Step1: Use substitution method

Let \( u = 2x - \frac{\pi}{4} \), then \( du = 2dx \), so \( dx=\frac{1}{2}du \).
When \( x = 0 \), \( u=2\times0 - \frac{\pi}{4}=-\frac{\pi}{4} \); when \( x=\frac{3\pi}{8} \), \( u = 2\times\frac{3\pi}{8}-\frac{\pi}{4}=\frac{3\pi}{4}-\frac{\pi}{4}=\frac{\pi}{2} \).
The integral becomes \(\frac{1}{2}\int_{-\frac{\pi}{4}}^{\frac{\pi}{2}}\sin(u)du\)

Step2: Integrate \(\sin(u)\)

The antiderivative of \(\sin(u)\) is \(-\cos(u)\).
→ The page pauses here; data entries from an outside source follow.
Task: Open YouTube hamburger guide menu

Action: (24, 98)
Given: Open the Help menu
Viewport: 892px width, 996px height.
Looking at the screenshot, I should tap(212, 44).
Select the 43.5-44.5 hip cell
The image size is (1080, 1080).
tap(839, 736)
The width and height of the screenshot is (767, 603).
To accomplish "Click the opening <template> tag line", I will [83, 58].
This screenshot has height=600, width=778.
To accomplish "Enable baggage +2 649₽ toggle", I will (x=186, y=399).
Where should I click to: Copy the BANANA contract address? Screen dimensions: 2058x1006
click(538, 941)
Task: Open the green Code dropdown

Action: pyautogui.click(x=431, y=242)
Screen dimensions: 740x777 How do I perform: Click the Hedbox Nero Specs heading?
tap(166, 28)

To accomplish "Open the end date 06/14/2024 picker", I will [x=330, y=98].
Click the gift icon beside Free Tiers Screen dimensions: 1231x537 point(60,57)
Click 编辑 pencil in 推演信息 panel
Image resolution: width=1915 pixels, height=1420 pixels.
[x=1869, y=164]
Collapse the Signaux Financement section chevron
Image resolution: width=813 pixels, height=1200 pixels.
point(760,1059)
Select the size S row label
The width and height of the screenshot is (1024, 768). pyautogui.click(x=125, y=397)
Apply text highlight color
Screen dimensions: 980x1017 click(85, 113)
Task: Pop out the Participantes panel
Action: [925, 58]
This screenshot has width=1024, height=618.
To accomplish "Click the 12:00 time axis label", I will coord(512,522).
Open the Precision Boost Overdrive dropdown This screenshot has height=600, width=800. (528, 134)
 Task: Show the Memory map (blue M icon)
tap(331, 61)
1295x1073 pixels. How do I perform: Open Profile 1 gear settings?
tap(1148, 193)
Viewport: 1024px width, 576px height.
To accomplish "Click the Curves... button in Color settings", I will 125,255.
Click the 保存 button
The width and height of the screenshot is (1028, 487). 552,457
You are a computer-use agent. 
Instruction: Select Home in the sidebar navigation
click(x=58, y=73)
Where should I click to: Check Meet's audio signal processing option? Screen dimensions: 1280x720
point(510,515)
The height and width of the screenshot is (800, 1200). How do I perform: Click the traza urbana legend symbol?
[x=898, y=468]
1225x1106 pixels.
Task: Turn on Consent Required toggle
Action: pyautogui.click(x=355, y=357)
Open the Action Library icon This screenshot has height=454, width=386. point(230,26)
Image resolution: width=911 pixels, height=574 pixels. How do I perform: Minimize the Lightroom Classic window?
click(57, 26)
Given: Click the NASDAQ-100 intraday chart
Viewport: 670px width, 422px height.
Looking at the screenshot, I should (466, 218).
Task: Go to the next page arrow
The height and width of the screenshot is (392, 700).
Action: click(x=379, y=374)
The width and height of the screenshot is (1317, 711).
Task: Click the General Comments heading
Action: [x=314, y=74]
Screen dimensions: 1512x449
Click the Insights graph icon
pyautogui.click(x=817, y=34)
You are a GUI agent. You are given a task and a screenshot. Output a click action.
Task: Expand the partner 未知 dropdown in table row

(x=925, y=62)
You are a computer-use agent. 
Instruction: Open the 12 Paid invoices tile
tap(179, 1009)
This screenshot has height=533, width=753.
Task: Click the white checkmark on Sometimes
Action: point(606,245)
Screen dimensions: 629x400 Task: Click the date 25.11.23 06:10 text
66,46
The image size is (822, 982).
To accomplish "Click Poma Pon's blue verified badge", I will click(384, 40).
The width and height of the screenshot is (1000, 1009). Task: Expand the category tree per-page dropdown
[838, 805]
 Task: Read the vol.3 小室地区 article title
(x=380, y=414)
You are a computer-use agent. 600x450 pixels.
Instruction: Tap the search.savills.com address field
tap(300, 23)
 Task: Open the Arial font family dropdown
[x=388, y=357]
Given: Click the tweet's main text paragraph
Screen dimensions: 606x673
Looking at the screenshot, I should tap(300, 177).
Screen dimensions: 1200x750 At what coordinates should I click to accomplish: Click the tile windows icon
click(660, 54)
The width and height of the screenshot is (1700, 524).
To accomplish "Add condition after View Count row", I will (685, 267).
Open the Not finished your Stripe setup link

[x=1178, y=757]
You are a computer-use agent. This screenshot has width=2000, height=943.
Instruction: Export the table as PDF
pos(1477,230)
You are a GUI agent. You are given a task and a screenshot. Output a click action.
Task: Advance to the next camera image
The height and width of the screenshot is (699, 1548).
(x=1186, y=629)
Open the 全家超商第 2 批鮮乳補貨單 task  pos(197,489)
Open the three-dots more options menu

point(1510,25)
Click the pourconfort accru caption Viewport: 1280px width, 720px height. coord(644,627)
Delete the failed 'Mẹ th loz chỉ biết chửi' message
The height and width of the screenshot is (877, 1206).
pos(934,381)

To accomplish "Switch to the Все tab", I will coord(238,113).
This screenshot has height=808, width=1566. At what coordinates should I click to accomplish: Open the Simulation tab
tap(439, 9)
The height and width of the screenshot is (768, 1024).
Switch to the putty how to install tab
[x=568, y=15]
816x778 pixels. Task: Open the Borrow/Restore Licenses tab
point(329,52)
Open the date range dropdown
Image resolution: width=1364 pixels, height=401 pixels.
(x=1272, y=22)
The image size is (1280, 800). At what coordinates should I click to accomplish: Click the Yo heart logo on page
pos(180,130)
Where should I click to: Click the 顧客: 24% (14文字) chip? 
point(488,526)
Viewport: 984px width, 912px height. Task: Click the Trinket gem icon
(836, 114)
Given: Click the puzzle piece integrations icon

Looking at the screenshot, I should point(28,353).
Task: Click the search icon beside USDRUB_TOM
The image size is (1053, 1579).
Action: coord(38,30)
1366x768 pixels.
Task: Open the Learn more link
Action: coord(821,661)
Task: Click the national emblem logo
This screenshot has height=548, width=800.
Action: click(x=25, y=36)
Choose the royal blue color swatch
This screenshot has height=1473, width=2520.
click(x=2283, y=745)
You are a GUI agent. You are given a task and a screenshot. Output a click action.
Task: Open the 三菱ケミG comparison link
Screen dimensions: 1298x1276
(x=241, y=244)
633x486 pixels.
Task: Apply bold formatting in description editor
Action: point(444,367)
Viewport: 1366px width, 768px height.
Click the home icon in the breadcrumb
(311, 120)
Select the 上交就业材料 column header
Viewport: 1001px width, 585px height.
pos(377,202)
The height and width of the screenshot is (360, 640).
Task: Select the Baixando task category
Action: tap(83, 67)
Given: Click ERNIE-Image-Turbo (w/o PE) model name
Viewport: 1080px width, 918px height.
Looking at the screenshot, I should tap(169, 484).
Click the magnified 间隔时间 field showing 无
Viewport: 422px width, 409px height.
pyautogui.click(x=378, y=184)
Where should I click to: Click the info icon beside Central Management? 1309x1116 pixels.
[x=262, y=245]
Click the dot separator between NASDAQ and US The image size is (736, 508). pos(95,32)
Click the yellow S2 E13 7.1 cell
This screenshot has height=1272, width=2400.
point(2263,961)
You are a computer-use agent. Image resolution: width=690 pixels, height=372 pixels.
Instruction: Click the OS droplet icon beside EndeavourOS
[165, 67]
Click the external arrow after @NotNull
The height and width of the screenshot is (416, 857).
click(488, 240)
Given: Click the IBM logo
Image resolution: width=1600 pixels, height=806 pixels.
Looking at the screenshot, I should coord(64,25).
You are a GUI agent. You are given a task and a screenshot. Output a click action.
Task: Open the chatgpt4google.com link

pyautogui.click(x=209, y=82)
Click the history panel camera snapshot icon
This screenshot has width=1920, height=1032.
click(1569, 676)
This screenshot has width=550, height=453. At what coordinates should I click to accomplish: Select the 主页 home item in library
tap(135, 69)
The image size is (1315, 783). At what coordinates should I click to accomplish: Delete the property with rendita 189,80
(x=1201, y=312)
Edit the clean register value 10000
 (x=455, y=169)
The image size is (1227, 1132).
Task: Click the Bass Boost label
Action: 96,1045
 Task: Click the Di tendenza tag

So we have \(\frac{1}{2}[-\cos(u)]_{-\frac{\pi}{4}}^{\frac{\pi}{2}}\)

Step3: Evaluate the definite integral

First, substitute the upper limit \(\frac{\pi}{2}\): \(-\cos(\frac{\pi}{2}) = 0\)
Then, substitute the lower limit \(-\frac{\pi}{4}\): \(-\cos(-\frac{\pi}{4})=-\frac{\sqrt{2}}{2}\) (since \(\cos(-\theta)=\cos(\theta)\) and \(\cos(\frac{\pi}{4})=\frac{\sqrt{2}}{2}\))
Now, \(\frac{1}{2}[0 - (-\frac{\sqrt{2}}{2})]=\frac{1}{2}\times\frac{\sqrt{2}}{2}=\frac{\sqrt{2}}{4}\)

Answer:

\(\frac{\sqrt{2}}{4}\)